During the battle of Karanovac, the Valjevo nahija troops of Jakov Nenadović and Rudnik nahija troops Milan Obrenović divided into smaller detachments that positioned themselves at the frontiers of the Valjevo, Užice and Rudnik areas, stopping reinforcements from Užice to the encircled Karanovac. One night during the battle, Užice soldiers attacked a Serb camp near Užice while these slept, killing 150 and dispersing that detachment, then proceeded to enter surrounding villages, burn down houses and kill 309 people. Karađorđe used these losses around Užice as a reminder to the rebels to take one's duty seriously and always be ready. When Karanovac fell into Serbian hands there was no longer a need for sentries towards Užice, and Jakov had informed Karađorđe in May 1805 that there was no fear of Ottoman Bosnian troops and that the Drina could be secured with a hundred soldiers. Karađorđe recommended Jakov to take Soko and Užice and to rise up all of the Soko, Užice and Zvornik nahiyas.
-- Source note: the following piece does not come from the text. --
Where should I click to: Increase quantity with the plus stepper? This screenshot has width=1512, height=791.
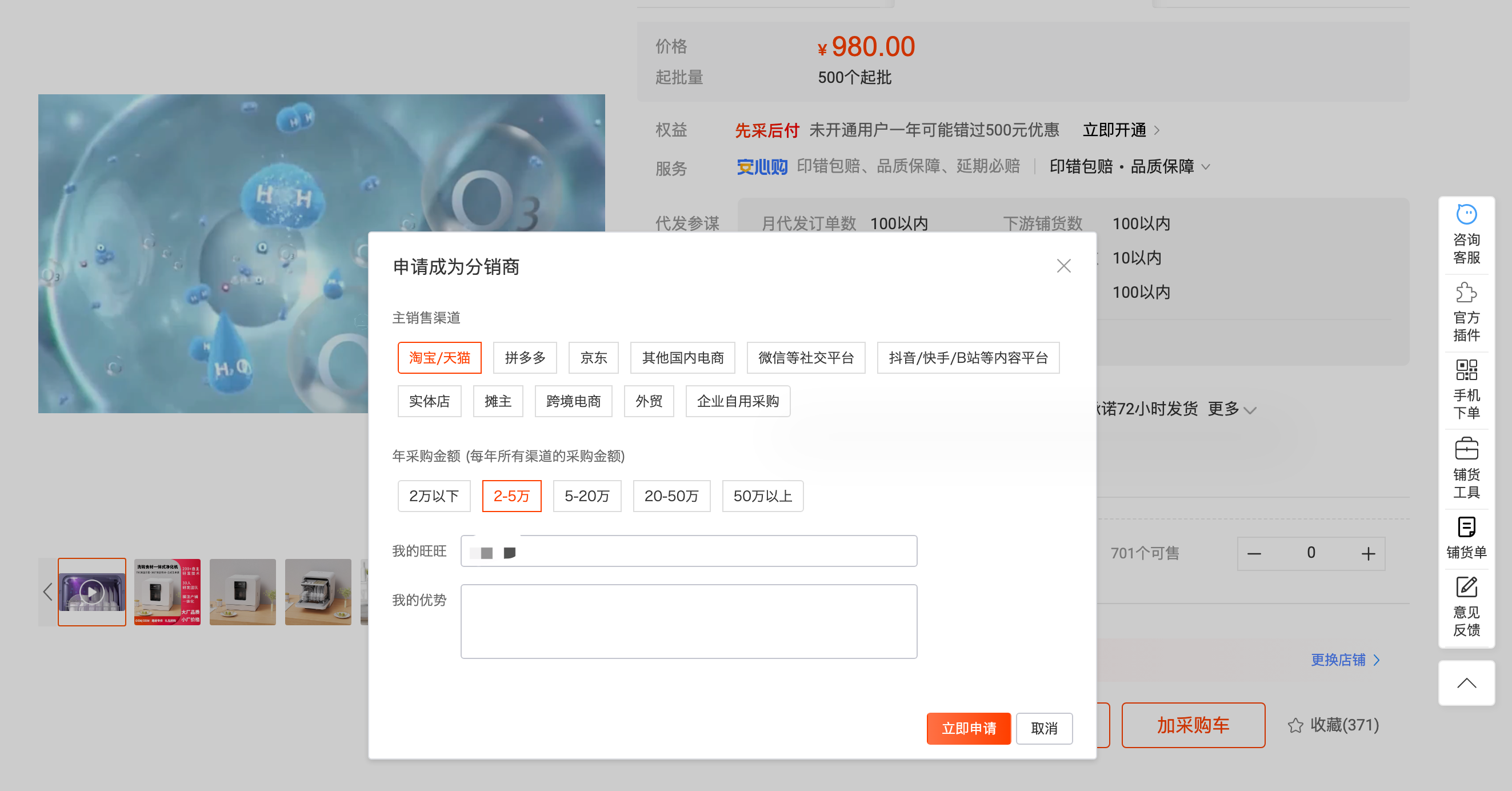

Jakov called archimandrite Melentije Stevanović, who had risen and armed part of the Soko nahiya, Milan Obrenović with the Rudnik nahija army, and captain Radič Petrović to aid him in the capture of Užice, to begin with. An army was mustered under the command of Jakov and Milan which besieged Užice with cannons used at Karanovac.

Karanovac became an important military base for the Serbian rebel army, notably as a transit for operations in Novi Pazar and Nova Varoš and materiel. In 1808 Russian military reports, Karanovac had a garrison of 600 soldiers. The Karanovac Serbs were led by Radič Petrović towards Novi Pazar and they set up trenches in the southern front in early 1806, and they later supported the Dragačevo troops in the 1809 conquests of Nova Varoš and Sjenica and then operated in Pomoravlje.

There is a Serbian epic poem, boj na Karanovcu, about the battle. The sabre that allegedly was used to cut off the head of Mehmed-aga was in the possession of the family of obor-knez Đuka Filipović of Lepenica. The 2nd Brigade of the Serbian Army, based in Kraljevo, has 12 July as its feast day in honour of the battle of Karanovac.